I have been looking at an Active Directory that has several thousand groups, where pairs of groups are members of each other.
GroupA has GroupB as a Member. GroupB has GroupA as a Member.
Oy. I am trying to think through possible consequences of this circular nesting of groups.
So, I wouldn't say it's bad, but it can be. There's a few reasons, one of them has to do with scripting. Circular nesting is essentially an "infinite loop" because scripts use a lot of recursive functions. This would obviously cause a script to error out, etc.
Then there is the idea of 'simplification' in AD that circular nesting inherently goes against.
There is a powershell script on technet gallery that helps locate circular nested groups, you can find it here and it'll help in the locating of circular groups: Find Circular Nested Groups
Two other PowerShell scripts enabling to draw nested groups and so helping to find quickly circular nesting :
Well first of all, be careful that you don't have users that are members of too many groups - this can cause their token to be too large and you end up with things like this:
And also GPOs will stop being processed, startup scripts, etc.

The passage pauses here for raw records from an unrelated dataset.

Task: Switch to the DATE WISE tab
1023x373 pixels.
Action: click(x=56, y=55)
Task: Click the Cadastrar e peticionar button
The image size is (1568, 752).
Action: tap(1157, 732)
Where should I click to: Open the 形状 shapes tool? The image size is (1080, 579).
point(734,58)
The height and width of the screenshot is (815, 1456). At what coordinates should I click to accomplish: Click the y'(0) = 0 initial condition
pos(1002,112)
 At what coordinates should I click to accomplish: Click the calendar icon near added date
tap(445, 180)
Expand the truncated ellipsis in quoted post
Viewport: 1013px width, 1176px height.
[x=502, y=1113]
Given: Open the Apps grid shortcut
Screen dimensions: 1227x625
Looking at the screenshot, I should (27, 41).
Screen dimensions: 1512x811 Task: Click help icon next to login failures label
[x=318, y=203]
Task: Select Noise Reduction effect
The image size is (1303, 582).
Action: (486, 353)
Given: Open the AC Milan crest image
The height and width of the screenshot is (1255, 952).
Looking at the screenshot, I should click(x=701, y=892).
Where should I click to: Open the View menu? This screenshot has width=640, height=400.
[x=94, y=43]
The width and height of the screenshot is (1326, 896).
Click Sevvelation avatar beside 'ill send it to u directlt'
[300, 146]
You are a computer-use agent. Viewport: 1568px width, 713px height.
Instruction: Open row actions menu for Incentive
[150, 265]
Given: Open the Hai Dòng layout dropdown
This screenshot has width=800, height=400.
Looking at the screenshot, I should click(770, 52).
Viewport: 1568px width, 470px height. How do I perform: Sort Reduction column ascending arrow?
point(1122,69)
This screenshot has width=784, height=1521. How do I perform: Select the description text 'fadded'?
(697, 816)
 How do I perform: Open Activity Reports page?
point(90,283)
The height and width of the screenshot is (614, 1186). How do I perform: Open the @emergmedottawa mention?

This isn't directly answering your question, but a bunch of nested groups can definitely exacerbate this problem. There's nothing inherently terrible about groups being members of one another. i.e. the space-time continuum will not tear open... the only things I can think of is that you might confuse some applications that make extensive use of LDAP queries... things like Exchange, etc.
There are no consequences - at least not as far as Active Directory is concerned.
I've seen deployments with this condition several times; the only thing it breaks is poorly written code that recursively enumerates groups. And in those cases, it's a simple thing to check for this kind of loop in code and ignore the groups that you've already enumerated, or else just limit recursion depth.